[Source data]
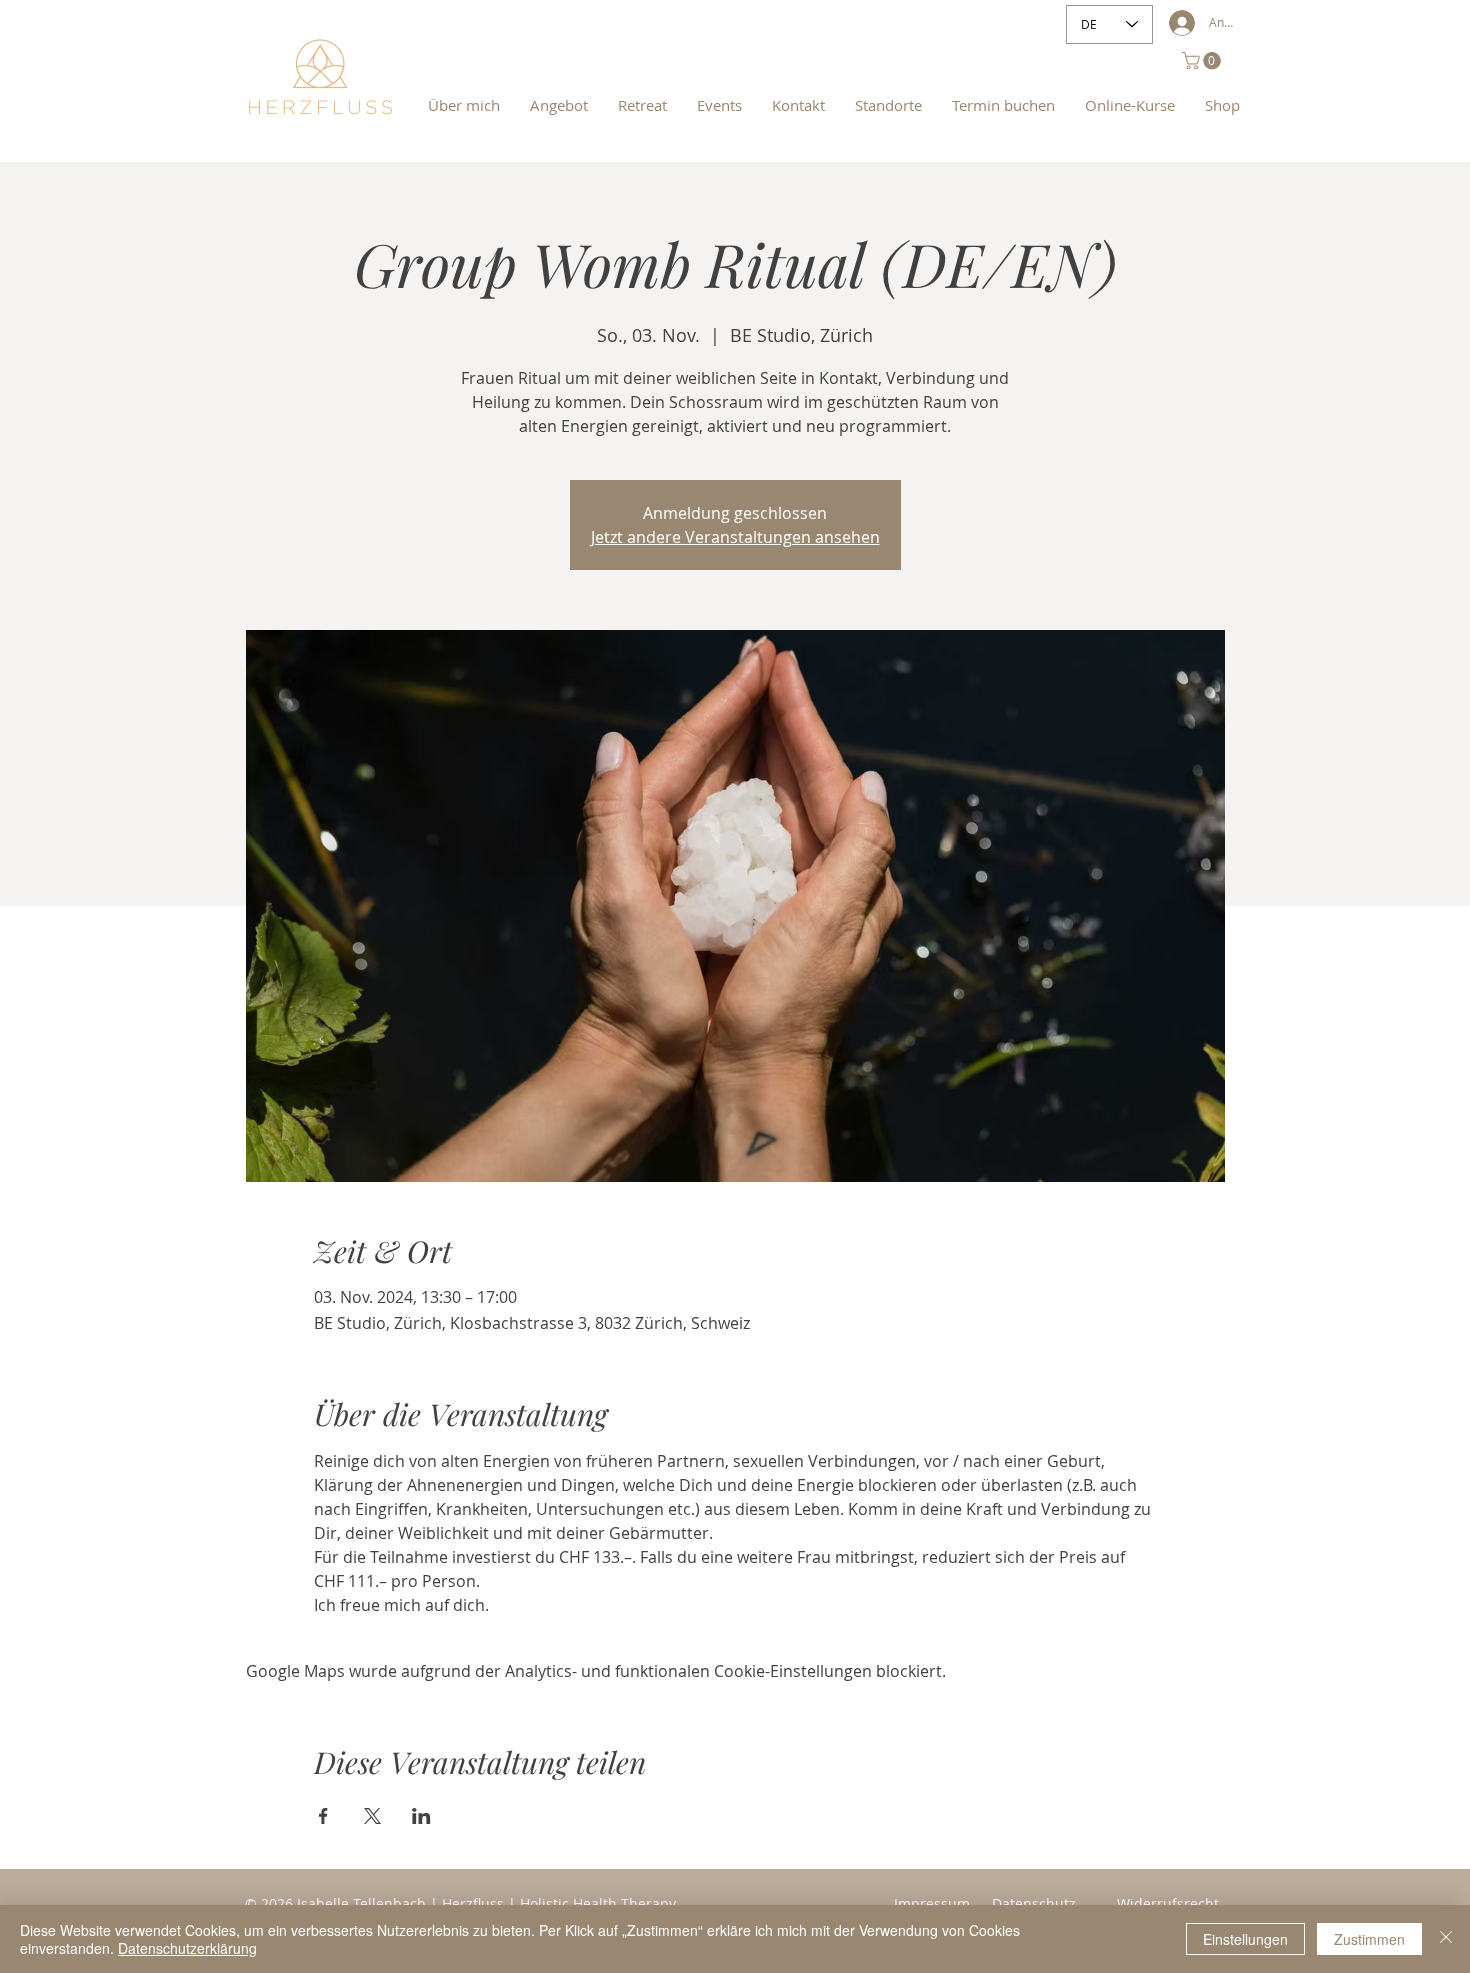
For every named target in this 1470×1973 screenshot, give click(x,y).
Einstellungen (1245, 1939)
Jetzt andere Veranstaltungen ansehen (735, 537)
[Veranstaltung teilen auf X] (372, 1816)
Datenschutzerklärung (187, 1948)
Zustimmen (1369, 1939)
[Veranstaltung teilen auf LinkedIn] (421, 1816)
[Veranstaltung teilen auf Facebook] (323, 1816)
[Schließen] (1446, 1939)
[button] (1203, 61)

Exercise description: Lines that hold "teilen" are the ones to copy, so pick each out from the data.

Completed task:
[Veranstaltung teilen auf X] (372, 1816)
[Veranstaltung teilen auf LinkedIn] (421, 1816)
[Veranstaltung teilen auf Facebook] (323, 1816)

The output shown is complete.